▶ Task goal
An exact transcription of all the entries below is required.
______
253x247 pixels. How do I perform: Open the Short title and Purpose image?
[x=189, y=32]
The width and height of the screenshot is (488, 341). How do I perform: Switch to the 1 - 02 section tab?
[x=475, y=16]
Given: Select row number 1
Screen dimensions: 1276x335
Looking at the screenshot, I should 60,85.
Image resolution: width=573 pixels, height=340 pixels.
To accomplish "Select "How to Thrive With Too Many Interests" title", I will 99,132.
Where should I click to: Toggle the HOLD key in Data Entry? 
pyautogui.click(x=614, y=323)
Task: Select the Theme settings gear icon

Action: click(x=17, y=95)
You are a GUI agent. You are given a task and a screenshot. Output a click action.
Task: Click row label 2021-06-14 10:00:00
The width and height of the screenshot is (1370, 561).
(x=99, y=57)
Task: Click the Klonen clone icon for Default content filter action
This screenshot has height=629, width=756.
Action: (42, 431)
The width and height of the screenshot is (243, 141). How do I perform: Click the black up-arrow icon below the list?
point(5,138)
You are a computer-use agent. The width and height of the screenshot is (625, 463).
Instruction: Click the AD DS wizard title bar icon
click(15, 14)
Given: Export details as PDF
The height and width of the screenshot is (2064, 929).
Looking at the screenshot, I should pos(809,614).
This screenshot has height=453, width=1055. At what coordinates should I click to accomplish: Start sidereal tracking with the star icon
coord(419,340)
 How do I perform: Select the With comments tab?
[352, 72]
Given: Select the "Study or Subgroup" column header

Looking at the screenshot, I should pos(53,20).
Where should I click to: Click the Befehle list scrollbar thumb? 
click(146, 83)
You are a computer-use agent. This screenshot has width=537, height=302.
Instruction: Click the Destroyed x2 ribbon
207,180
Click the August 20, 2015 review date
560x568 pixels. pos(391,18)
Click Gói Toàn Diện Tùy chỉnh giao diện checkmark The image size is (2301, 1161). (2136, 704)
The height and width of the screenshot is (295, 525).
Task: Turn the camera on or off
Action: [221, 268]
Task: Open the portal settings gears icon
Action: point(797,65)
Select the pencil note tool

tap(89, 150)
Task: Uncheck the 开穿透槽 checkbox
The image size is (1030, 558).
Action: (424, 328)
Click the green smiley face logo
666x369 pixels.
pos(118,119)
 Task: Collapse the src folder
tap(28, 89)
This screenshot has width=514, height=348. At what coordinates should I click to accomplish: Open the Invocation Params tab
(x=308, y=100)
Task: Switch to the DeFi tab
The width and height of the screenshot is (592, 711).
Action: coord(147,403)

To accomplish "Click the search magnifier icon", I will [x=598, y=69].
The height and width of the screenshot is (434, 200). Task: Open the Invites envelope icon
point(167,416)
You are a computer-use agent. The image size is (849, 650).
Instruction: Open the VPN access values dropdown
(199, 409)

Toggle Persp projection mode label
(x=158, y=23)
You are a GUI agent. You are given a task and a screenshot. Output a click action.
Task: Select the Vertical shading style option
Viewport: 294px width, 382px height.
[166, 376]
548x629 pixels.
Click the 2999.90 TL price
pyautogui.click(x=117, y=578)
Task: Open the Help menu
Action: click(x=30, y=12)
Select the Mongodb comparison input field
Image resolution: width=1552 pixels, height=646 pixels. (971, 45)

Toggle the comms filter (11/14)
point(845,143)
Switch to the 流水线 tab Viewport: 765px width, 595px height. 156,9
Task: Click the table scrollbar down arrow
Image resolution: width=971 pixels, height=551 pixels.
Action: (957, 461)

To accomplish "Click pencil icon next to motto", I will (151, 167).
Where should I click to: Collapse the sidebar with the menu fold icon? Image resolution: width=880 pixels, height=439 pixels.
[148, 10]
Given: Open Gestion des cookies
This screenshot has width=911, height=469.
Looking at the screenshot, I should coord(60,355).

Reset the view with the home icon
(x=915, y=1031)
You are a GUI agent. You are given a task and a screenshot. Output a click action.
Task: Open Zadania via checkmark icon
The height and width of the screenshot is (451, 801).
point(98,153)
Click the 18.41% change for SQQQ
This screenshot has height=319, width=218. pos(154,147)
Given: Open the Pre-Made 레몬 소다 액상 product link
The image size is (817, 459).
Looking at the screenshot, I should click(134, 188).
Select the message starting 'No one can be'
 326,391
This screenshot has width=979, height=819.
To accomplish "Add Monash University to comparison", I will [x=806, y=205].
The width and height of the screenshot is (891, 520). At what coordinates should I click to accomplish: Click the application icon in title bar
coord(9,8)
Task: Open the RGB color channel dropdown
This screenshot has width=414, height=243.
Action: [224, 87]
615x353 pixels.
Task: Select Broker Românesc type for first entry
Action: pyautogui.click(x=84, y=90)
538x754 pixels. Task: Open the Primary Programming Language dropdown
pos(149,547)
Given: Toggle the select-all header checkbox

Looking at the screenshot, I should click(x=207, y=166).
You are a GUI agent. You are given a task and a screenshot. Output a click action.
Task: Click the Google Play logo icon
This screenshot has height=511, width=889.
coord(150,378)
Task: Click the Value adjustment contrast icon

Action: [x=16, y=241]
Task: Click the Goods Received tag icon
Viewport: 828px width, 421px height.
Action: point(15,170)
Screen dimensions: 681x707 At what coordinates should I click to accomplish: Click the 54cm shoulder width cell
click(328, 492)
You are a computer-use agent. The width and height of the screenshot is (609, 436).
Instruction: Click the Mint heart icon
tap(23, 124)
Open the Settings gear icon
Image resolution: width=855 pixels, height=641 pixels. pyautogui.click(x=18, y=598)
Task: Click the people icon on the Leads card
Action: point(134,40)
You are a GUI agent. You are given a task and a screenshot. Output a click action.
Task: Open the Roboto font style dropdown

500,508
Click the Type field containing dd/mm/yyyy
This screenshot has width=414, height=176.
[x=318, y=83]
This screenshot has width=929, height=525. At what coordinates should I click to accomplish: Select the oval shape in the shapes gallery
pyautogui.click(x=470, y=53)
______
▶ Task result
253x247 pixels. How do I perform: Open the Short title and Purpose image?
[x=189, y=32]
The width and height of the screenshot is (488, 341). How do I perform: Switch to the 1 - 02 section tab?
[x=475, y=16]
Given: Select row number 1
Screen dimensions: 1276x335
Looking at the screenshot, I should 60,85.
Image resolution: width=573 pixels, height=340 pixels.
To accomplish "Select "How to Thrive With Too Many Interests" title", I will 99,132.
Where should I click to: Toggle the HOLD key in Data Entry? 
pyautogui.click(x=614, y=323)
Task: Select the Theme settings gear icon

Action: click(x=17, y=95)
You are a GUI agent. You are given a task and a screenshot. Output a click action.
Task: Click row label 2021-06-14 10:00:00
The width and height of the screenshot is (1370, 561).
(x=99, y=57)
Task: Click the Klonen clone icon for Default content filter action
This screenshot has height=629, width=756.
Action: (42, 431)
The width and height of the screenshot is (243, 141). How do I perform: Click the black up-arrow icon below the list?
point(5,138)
You are a computer-use agent. The width and height of the screenshot is (625, 463).
Instruction: Click the AD DS wizard title bar icon
click(15, 14)
Given: Export details as PDF
The height and width of the screenshot is (2064, 929).
Looking at the screenshot, I should pos(809,614).
This screenshot has height=453, width=1055. At what coordinates should I click to accomplish: Start sidereal tracking with the star icon
coord(419,340)
 How do I perform: Select the With comments tab?
[352, 72]
Given: Select the "Study or Subgroup" column header

Looking at the screenshot, I should pos(53,20).
Where should I click to: Click the Befehle list scrollbar thumb? 
click(146, 83)
You are a computer-use agent. This screenshot has width=537, height=302.
Instruction: Click the Destroyed x2 ribbon
207,180
Click the August 20, 2015 review date
560x568 pixels. pos(391,18)
Click Gói Toàn Diện Tùy chỉnh giao diện checkmark The image size is (2301, 1161). (2136, 704)
The height and width of the screenshot is (295, 525).
Task: Turn the camera on or off
Action: [221, 268]
Task: Open the portal settings gears icon
Action: point(797,65)
Select the pencil note tool

tap(89, 150)
Task: Uncheck the 开穿透槽 checkbox
The image size is (1030, 558).
Action: (424, 328)
Click the green smiley face logo
666x369 pixels.
pos(118,119)
 Task: Collapse the src folder
tap(28, 89)
This screenshot has width=514, height=348. At what coordinates should I click to accomplish: Open the Invocation Params tab
(x=308, y=100)
Task: Switch to the DeFi tab
The width and height of the screenshot is (592, 711).
Action: coord(147,403)

To accomplish "Click the search magnifier icon", I will [x=598, y=69].
The height and width of the screenshot is (434, 200). Task: Open the Invites envelope icon
point(167,416)
You are a computer-use agent. The image size is (849, 650).
Instruction: Open the VPN access values dropdown
(199, 409)

Toggle Persp projection mode label
(x=158, y=23)
You are a GUI agent. You are given a task and a screenshot. Output a click action.
Task: Select the Vertical shading style option
Viewport: 294px width, 382px height.
[166, 376]
548x629 pixels.
Click the 2999.90 TL price
pyautogui.click(x=117, y=578)
Task: Open the Help menu
Action: click(x=30, y=12)
Select the Mongodb comparison input field
Image resolution: width=1552 pixels, height=646 pixels. (971, 45)

Toggle the comms filter (11/14)
point(845,143)
Switch to the 流水线 tab Viewport: 765px width, 595px height. 156,9
Task: Click the table scrollbar down arrow
Image resolution: width=971 pixels, height=551 pixels.
Action: (957, 461)

To accomplish "Click pencil icon next to motto", I will (151, 167).
Where should I click to: Collapse the sidebar with the menu fold icon? Image resolution: width=880 pixels, height=439 pixels.
[148, 10]
Given: Open Gestion des cookies
This screenshot has width=911, height=469.
Looking at the screenshot, I should coord(60,355).

Reset the view with the home icon
(x=915, y=1031)
You are a GUI agent. You are given a task and a screenshot. Output a click action.
Task: Open Zadania via checkmark icon
The height and width of the screenshot is (451, 801).
point(98,153)
Click the 18.41% change for SQQQ
This screenshot has height=319, width=218. pos(154,147)
Given: Open the Pre-Made 레몬 소다 액상 product link
The image size is (817, 459).
Looking at the screenshot, I should click(134, 188).
Select the message starting 'No one can be'
 326,391
This screenshot has width=979, height=819.
To accomplish "Add Monash University to comparison", I will [x=806, y=205].
The width and height of the screenshot is (891, 520). At what coordinates should I click to accomplish: Click the application icon in title bar
coord(9,8)
Task: Open the RGB color channel dropdown
This screenshot has width=414, height=243.
Action: [224, 87]
615x353 pixels.
Task: Select Broker Românesc type for first entry
Action: pyautogui.click(x=84, y=90)
538x754 pixels. Task: Open the Primary Programming Language dropdown
pos(149,547)
Given: Toggle the select-all header checkbox

Looking at the screenshot, I should click(x=207, y=166).
You are a GUI agent. You are given a task and a screenshot. Output a click action.
Task: Click the Google Play logo icon
This screenshot has height=511, width=889.
coord(150,378)
Task: Click the Value adjustment contrast icon

Action: [x=16, y=241]
Task: Click the Goods Received tag icon
Viewport: 828px width, 421px height.
Action: point(15,170)
Screen dimensions: 681x707 At what coordinates should I click to accomplish: Click the 54cm shoulder width cell
click(328, 492)
You are a computer-use agent. The width and height of the screenshot is (609, 436).
Instruction: Click the Mint heart icon
tap(23, 124)
Open the Settings gear icon
Image resolution: width=855 pixels, height=641 pixels. pyautogui.click(x=18, y=598)
Task: Click the people icon on the Leads card
Action: point(134,40)
You are a GUI agent. You are given a task and a screenshot. Output a click action.
Task: Open the Roboto font style dropdown

500,508
Click the Type field containing dd/mm/yyyy
This screenshot has width=414, height=176.
[x=318, y=83]
This screenshot has width=929, height=525. At what coordinates should I click to accomplish: Select the oval shape in the shapes gallery
pyautogui.click(x=470, y=53)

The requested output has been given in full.